■ **Aim of the task**
In the entries from the line with "Open the New York Strip photo camera icon" up to and including the line with "pos(149,61)", switch "camera icon" to "gallery button" and write out only those lines again, with everything else unchanged. Leave the pictures out.

■ **Input rows**

────────

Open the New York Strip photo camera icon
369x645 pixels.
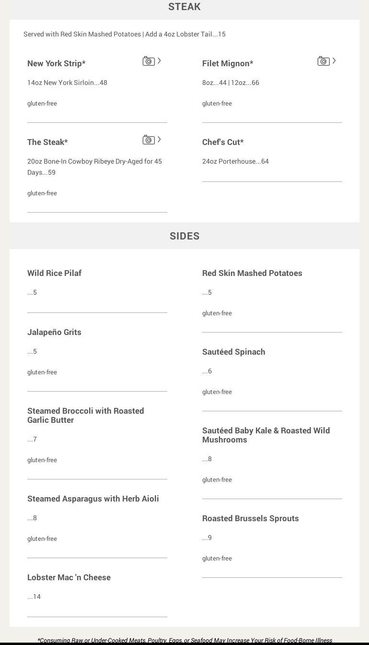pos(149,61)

────────

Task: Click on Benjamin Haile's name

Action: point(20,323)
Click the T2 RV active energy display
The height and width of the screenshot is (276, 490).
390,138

────────

■ **Solution for this problem**
Open the New York Strip photo gallery button
369x645 pixels.
pos(149,61)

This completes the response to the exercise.